Stored records:
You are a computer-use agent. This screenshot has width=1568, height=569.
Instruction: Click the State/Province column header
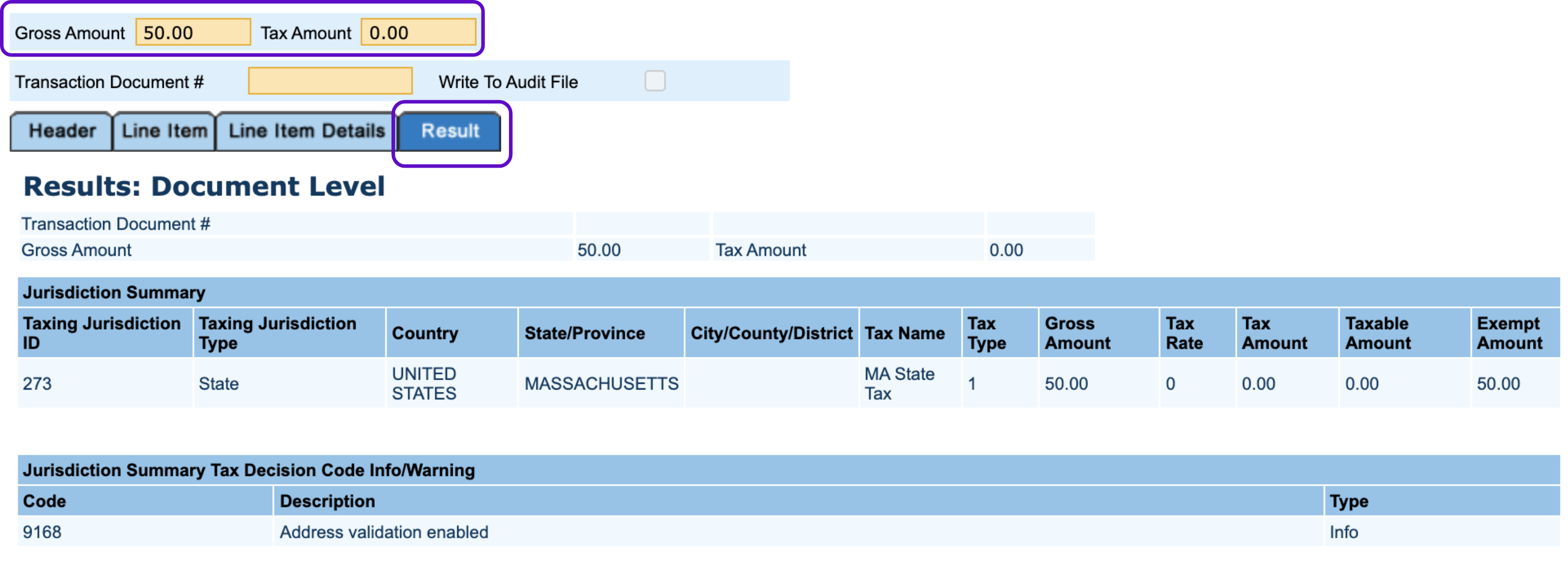[x=585, y=333]

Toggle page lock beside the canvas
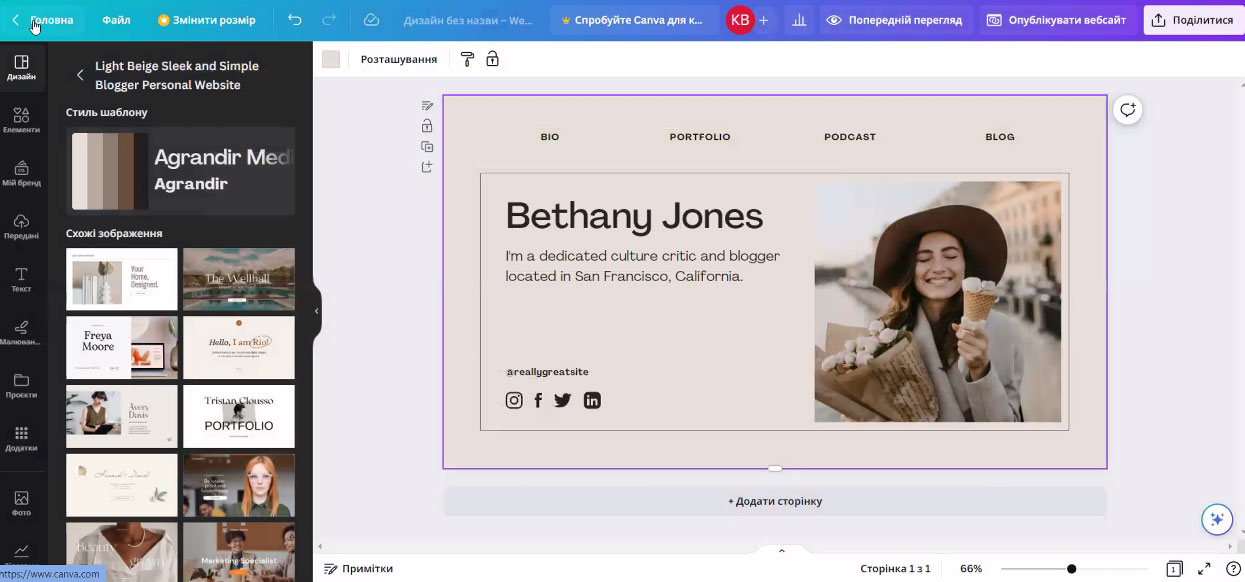pyautogui.click(x=427, y=126)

Exercise details: Repeat each entry above exactly. Omit the pictures.

Solution for this task:
You are a computer-use agent. This screenshot has width=1568, height=569.
Instruction: Click the State/Province column header
[x=585, y=333]

Toggle page lock beside the canvas
pyautogui.click(x=427, y=126)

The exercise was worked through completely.